The production (Markus Bothe), stage design (Robert Schweer) and costume (Heide Kastler) were thoroughly booed in their curtain calls, a response which lacks respect but was somewhat well-founded. I’m all for a good, modernized production of an opera, but do desire some semblance of consistency within a constructed world, or at least informed inconsistency with interest and/or meaning. This production was all over the place. It opened on what looked like a high school set design. A backdrop of blue skies and white clouds framed action within a white picket fence. The curtain opens on a bottle-bleached Marzelline, in a Stepford pin-up red and white striped dress surrounded by an ironing board, laundry baskets and plastic grass. A mulletted, wife-beater-wearing Jaquino persues her aggressively, violently forcing her into a wedding dress. Rocco, clad in a velour robe, gold chains and brilliantined hair, interacts with them both, and with Fidelio, who is schlepping around a cardboard box of chains. The prisoners appear out of a trap door in the plastic grass, and this trailer-trash, school-play theme seems invaded by Morlocks from an H.G. Wells novel. The prisoners are uniformly bald, pale and dressed in burlap.

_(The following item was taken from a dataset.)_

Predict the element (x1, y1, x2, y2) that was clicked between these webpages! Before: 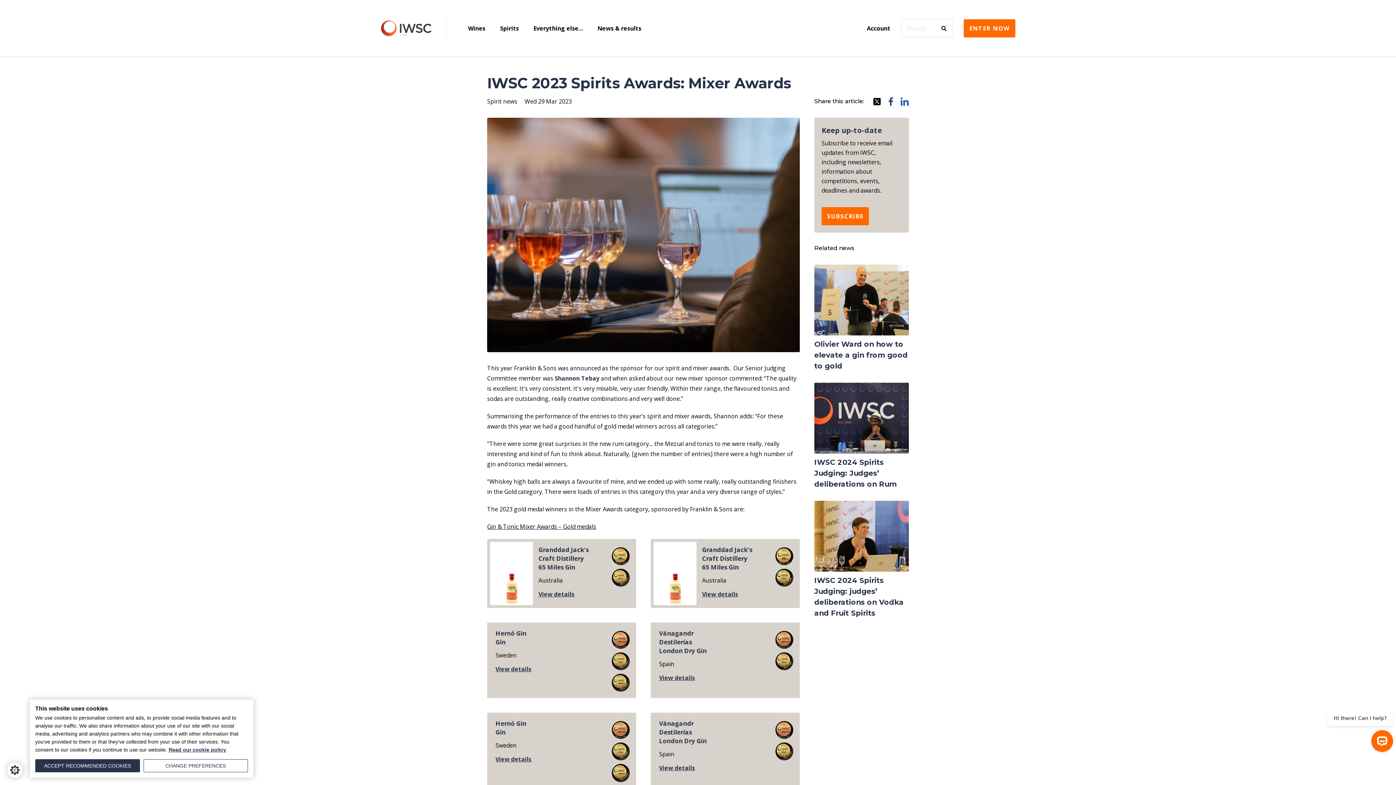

Rebecca Nelsen (Marzelline) and Thomas Paul (Jaquino) © Barbara Palffy | Volksoper
Rebecca Nelsen (Marzelline) and Thomas Paul (Jaquino)
© Barbara Palffy | Volksoper

The scenes in the dungeon utilize all the technical possibilities of the house with a moveable metal structure ascending slowly to expose prisoners in irons and finally Florestan, isolated in a cage-like structure in their bowels. Rocco and Fidelio walk amongst them and talk about moving heavy stones and digging while doing nothing besides singing and shining flashlights. When Pizzaro finds out Leonore’s identity he threatens her angrily with a dagger, but it turns out she and Rocco are both packing heat - apparently Pizzaro’s weapon store is located in a different century than the one in which Rocco and Leonore bought their guns. The action is thereupon carried up atop to a very modern, brightly lit set, all in white. The choir is clad in drab grey suits, and an incongruous wooden guillotine makes an appearance, eventually claiming the head of Pizarro.

Despite the fact that the direction was every bit as disjointed as I’ve described, the idea of trying to make each arena of action something completely individual, and moreover not committing to a particular time is an interesting concept. It didn’t always work in its realization here, likely because such specific points in time are indicated and then contradicted, but nonetheless it is evocative of thought and worthy of respect. I also enjoyed having Leonore’s aria sung as if from backstage, the set having been turned to reveal the frame. This effectively brought to the fore what a personal moment of introspection and honesty this aria is, amidst the rest of the action, cross-dressing and intrigue. On the other hand, I am not certain it was necessary to have her undressing and then redressing during the most difficult bits of the aria. Maybe we could sometimes just let our singers sing?

Finally, I was intrigued by the character development given to Jaquino, traditionally the sad sack of the opera who misses out on Marzelline and then mopes around, licking his wounds. In this production, he dons the coat of the ousted Pizarro in the closing scene, clearly indicating that just as one evil head has been (literally) cut off, another is growing in its place even as the happy ending plays itself out.